BEGIN Working data
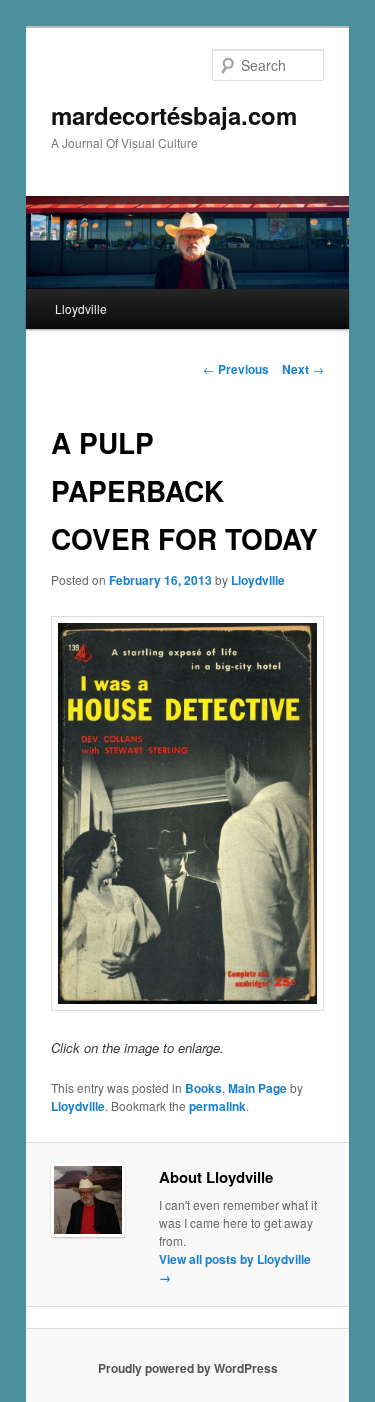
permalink (217, 1106)
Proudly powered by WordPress (188, 1368)
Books (203, 1088)
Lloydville (81, 308)
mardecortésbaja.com (174, 115)
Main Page (257, 1088)
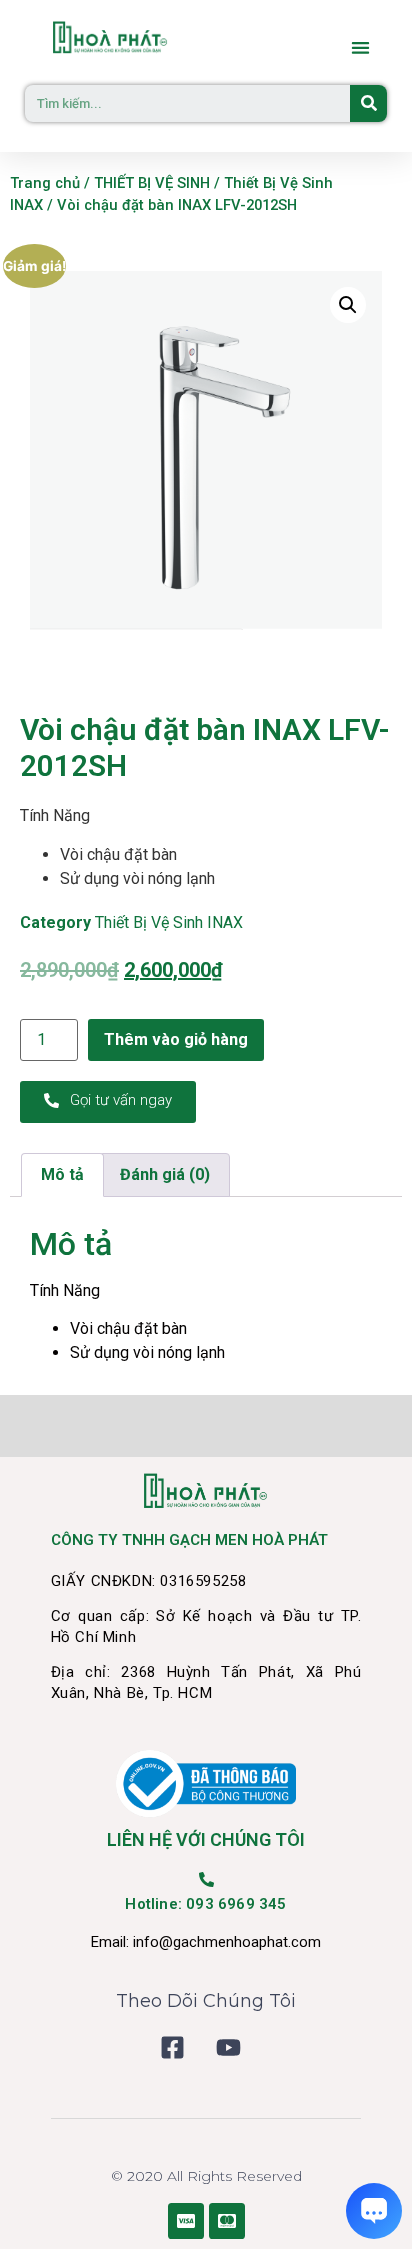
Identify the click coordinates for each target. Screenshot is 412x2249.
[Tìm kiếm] (368, 103)
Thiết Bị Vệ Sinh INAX (169, 922)
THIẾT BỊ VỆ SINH (152, 183)
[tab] (62, 1175)
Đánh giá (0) (165, 1174)
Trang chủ (45, 183)
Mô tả (62, 1174)
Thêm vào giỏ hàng (176, 1039)
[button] (361, 47)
END Working data
• [Instructions for the task] Copy each record exactly. Leave any images out of the copy.

• [Response for this exercise]
permalink (217, 1106)
Proudly powered by WordPress (188, 1368)
Books (203, 1088)
Lloydville (81, 308)
mardecortésbaja.com (174, 115)
Main Page (257, 1088)
Identify the click coordinates for each target. Screenshot is 412x2249.
[Tìm kiếm] (368, 103)
Thiết Bị Vệ Sinh INAX (169, 922)
THIẾT BỊ VỆ SINH (152, 183)
[tab] (62, 1175)
Đánh giá (0) (165, 1174)
Trang chủ (45, 183)
Mô tả (62, 1174)
Thêm vào giỏ hàng (176, 1039)
[button] (361, 47)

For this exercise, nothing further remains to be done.